# TASK TO COMPLETE:
Which lines run from the line containing "Instruction: Remove the" through the end of the records below? Reproduce them exactly, and nothing else.

# DATA TO PROCESS:
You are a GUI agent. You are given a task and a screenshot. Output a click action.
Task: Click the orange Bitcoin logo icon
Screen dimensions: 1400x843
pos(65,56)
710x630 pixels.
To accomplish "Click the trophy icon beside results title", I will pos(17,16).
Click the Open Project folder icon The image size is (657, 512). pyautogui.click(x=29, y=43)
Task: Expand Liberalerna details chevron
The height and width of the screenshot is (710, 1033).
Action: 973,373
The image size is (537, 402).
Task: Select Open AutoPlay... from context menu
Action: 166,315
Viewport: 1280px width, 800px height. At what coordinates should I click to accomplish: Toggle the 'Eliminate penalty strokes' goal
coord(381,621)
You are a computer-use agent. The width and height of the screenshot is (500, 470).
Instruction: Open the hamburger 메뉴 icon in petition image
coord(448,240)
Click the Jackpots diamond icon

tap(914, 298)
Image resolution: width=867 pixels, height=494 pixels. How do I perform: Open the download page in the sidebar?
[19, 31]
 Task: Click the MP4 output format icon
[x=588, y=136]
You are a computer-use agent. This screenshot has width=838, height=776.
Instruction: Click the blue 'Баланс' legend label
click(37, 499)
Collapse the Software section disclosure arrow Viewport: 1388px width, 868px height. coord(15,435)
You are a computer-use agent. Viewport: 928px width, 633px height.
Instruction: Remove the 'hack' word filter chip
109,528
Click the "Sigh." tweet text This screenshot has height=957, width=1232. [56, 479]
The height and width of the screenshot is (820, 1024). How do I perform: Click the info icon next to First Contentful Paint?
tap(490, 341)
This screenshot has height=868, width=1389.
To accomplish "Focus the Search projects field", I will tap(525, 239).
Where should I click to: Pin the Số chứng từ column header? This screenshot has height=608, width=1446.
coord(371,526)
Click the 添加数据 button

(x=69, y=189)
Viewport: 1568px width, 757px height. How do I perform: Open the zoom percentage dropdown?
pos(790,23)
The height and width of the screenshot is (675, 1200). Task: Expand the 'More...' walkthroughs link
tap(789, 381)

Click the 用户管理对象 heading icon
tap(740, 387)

# RESULT OF THIS TASK:
Instruction: Remove the 'hack' word filter chip
109,528
Click the "Sigh." tweet text This screenshot has height=957, width=1232. [56, 479]
The height and width of the screenshot is (820, 1024). How do I perform: Click the info icon next to First Contentful Paint?
tap(490, 341)
This screenshot has height=868, width=1389.
To accomplish "Focus the Search projects field", I will tap(525, 239).
Where should I click to: Pin the Số chứng từ column header? This screenshot has height=608, width=1446.
coord(371,526)
Click the 添加数据 button

(x=69, y=189)
Viewport: 1568px width, 757px height. How do I perform: Open the zoom percentage dropdown?
pos(790,23)
The height and width of the screenshot is (675, 1200). Task: Expand the 'More...' walkthroughs link
tap(789, 381)

Click the 用户管理对象 heading icon
tap(740, 387)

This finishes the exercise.